Investors should brace for a fourth-quarter recession that’ll drag down stock prices, according to HSBC.ANGELA WEISS/Getty Images
Brace for a fourth-quarter US recession that’ll hit stock prices, according to HSBC.
The bank said in its mid-year investment outlook that rising interest rates will likely trigger an economic slump in the second half of 2023.
“The newsflow over the next six months could be tough” for markets, strategists said.
Investors should brace for stock-market pain over the rest of the year with a long-forecast recession likely to finally hit the US economy in the fourth quarter of 2023, according to HSBC.
The bank said in its mid-year investment outlook this week that it expects the Federal Reserve’s interest-rate hikes to drag growth into negative territory over the next six months, which would likely hammer stocks by chipping away at listed companies’ earnings.
“Our central scenario is for a recession environment in western economies, and a difficult, choppy outlook for markets,” a team led by HSBC’s global CIO Xavier Baraton said.
That gloomy outlook comes after stocks staged an impressive rally during the first half.
The benchmark S&P 500 has jumped around 14% year-to-date, with investors loading up on tech stocks amid a surge in investor enthusiasm toward artificial intelligence.
But that rally only just means equities have further to fall when bad news about the economy starts to dominate headlines, according to Baraton’s team.
“Markets do not appear to be pricing a particularly pessimistic view of the world.
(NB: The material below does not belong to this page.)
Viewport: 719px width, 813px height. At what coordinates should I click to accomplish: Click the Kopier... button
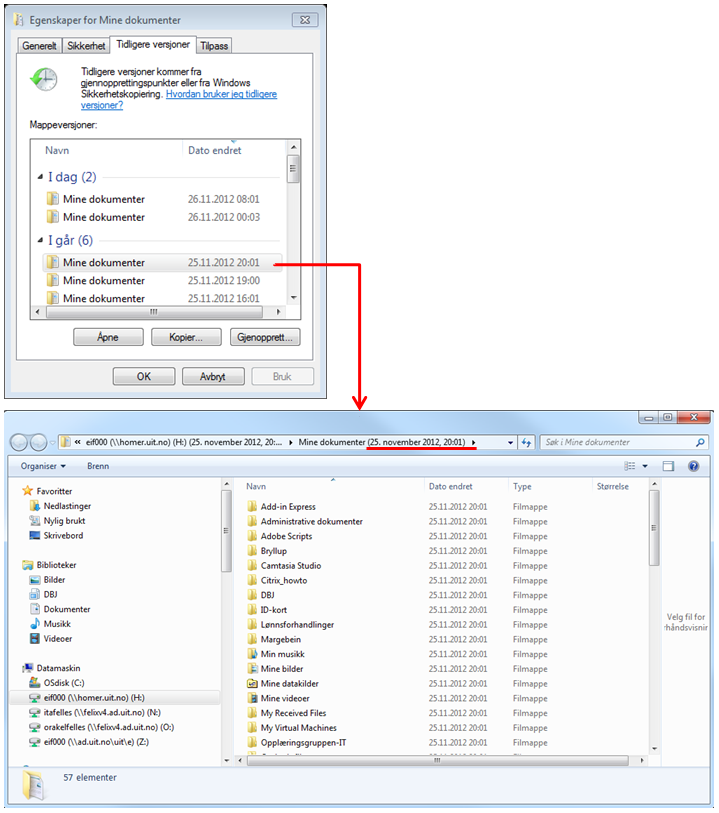[x=186, y=338]
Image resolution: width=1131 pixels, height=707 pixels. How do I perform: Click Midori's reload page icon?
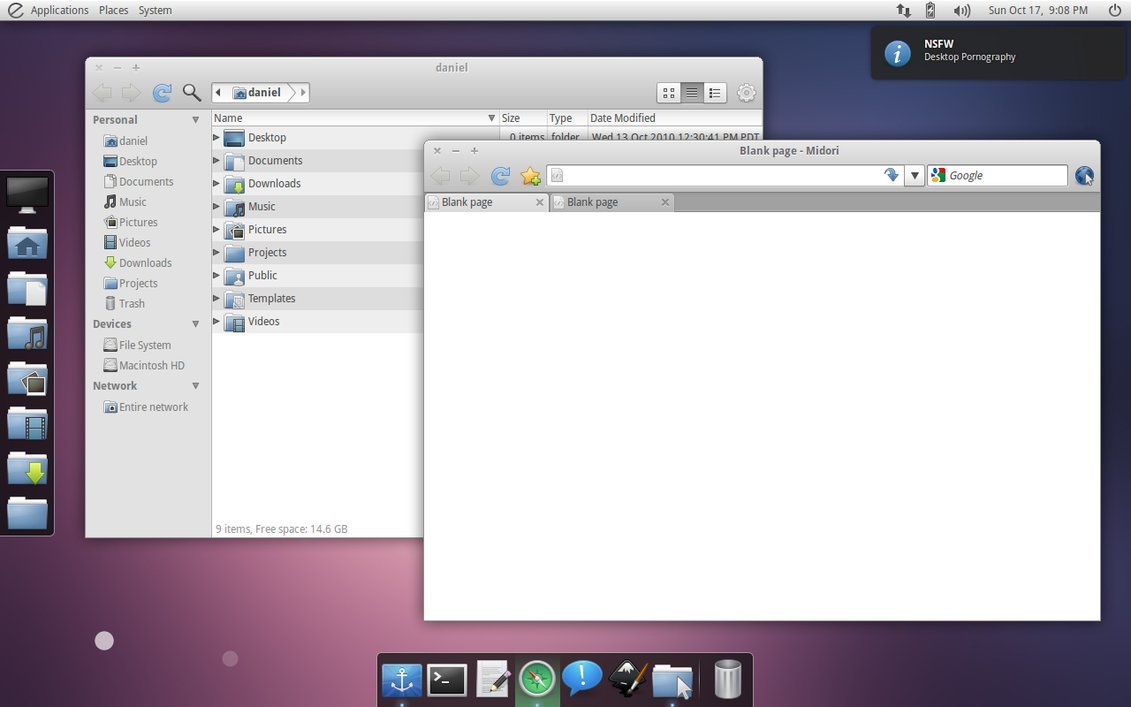(500, 176)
Yet, the newsflow over the next six months could be tough,” they wrote.
“We are not massive bears, but think news about the economy could be tough to digest for a market which is pricing a ‘soft landing’,” the strategists added, referring to a scenario where the Fed manages to bring inflation down to its 2% target level without crushing growth.
HSBC’s current base case is that the economy will slip into a recession in the last three months of the year.
Furthermore, 2024 will then be a “year of contraction” that echoes the more mild…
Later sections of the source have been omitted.